#### Target pointing records:
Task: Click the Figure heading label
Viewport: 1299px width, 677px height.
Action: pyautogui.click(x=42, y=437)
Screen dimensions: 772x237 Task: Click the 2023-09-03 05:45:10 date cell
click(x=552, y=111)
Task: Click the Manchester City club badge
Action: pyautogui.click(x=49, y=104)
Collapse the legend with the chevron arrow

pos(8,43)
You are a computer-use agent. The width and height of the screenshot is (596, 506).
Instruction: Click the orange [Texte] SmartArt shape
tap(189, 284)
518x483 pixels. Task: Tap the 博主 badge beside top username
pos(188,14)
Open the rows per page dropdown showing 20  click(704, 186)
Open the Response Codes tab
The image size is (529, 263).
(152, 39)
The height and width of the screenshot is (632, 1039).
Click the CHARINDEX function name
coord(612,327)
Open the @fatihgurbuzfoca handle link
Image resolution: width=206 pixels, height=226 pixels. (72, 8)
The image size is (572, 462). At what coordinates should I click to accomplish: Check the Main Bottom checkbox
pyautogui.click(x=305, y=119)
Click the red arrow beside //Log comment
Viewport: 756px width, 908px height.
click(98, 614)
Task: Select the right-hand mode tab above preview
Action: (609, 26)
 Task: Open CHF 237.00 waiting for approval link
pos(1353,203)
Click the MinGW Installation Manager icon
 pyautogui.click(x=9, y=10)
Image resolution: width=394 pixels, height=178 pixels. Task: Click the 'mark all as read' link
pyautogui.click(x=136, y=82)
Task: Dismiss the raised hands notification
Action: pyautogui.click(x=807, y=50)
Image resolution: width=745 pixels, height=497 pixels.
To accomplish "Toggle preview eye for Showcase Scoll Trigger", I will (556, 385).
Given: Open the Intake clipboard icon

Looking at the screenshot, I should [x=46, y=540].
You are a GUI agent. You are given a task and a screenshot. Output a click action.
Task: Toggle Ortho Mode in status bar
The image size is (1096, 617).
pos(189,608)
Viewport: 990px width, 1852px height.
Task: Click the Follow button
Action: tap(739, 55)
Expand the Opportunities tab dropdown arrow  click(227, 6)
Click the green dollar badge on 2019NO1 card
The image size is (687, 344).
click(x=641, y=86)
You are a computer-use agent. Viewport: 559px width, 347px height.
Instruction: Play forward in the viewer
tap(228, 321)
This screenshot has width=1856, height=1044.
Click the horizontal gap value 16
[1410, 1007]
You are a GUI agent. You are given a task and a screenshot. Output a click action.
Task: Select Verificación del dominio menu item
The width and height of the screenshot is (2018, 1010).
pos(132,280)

#### Exercise goal:
Output all of these records again, line for line, with no changes.

#### Reply:
Task: Click the Figure heading label
Viewport: 1299px width, 677px height.
Action: pyautogui.click(x=42, y=437)
Screen dimensions: 772x237 Task: Click the 2023-09-03 05:45:10 date cell
click(x=552, y=111)
Task: Click the Manchester City club badge
Action: pyautogui.click(x=49, y=104)
Collapse the legend with the chevron arrow

pos(8,43)
You are a computer-use agent. The width and height of the screenshot is (596, 506).
Instruction: Click the orange [Texte] SmartArt shape
tap(189, 284)
518x483 pixels. Task: Tap the 博主 badge beside top username
pos(188,14)
Open the rows per page dropdown showing 20  click(704, 186)
Open the Response Codes tab
The image size is (529, 263).
(152, 39)
The height and width of the screenshot is (632, 1039).
Click the CHARINDEX function name
coord(612,327)
Open the @fatihgurbuzfoca handle link
Image resolution: width=206 pixels, height=226 pixels. (72, 8)
The image size is (572, 462). At what coordinates should I click to accomplish: Check the Main Bottom checkbox
pyautogui.click(x=305, y=119)
Click the red arrow beside //Log comment
Viewport: 756px width, 908px height.
click(98, 614)
Task: Select the right-hand mode tab above preview
Action: (609, 26)
 Task: Open CHF 237.00 waiting for approval link
pos(1353,203)
Click the MinGW Installation Manager icon
 pyautogui.click(x=9, y=10)
Image resolution: width=394 pixels, height=178 pixels. Task: Click the 'mark all as read' link
pyautogui.click(x=136, y=82)
Task: Dismiss the raised hands notification
Action: pyautogui.click(x=807, y=50)
Image resolution: width=745 pixels, height=497 pixels.
To accomplish "Toggle preview eye for Showcase Scoll Trigger", I will (556, 385).
Given: Open the Intake clipboard icon

Looking at the screenshot, I should [x=46, y=540].
You are a GUI agent. You are given a task and a screenshot. Output a click action.
Task: Toggle Ortho Mode in status bar
The image size is (1096, 617).
pos(189,608)
Viewport: 990px width, 1852px height.
Task: Click the Follow button
Action: tap(739, 55)
Expand the Opportunities tab dropdown arrow  click(227, 6)
Click the green dollar badge on 2019NO1 card
The image size is (687, 344).
click(x=641, y=86)
You are a computer-use agent. Viewport: 559px width, 347px height.
Instruction: Play forward in the viewer
tap(228, 321)
This screenshot has width=1856, height=1044.
Click the horizontal gap value 16
[1410, 1007]
You are a GUI agent. You are given a task and a screenshot. Output a click action.
Task: Select Verificación del dominio menu item
The width and height of the screenshot is (2018, 1010).
pos(132,280)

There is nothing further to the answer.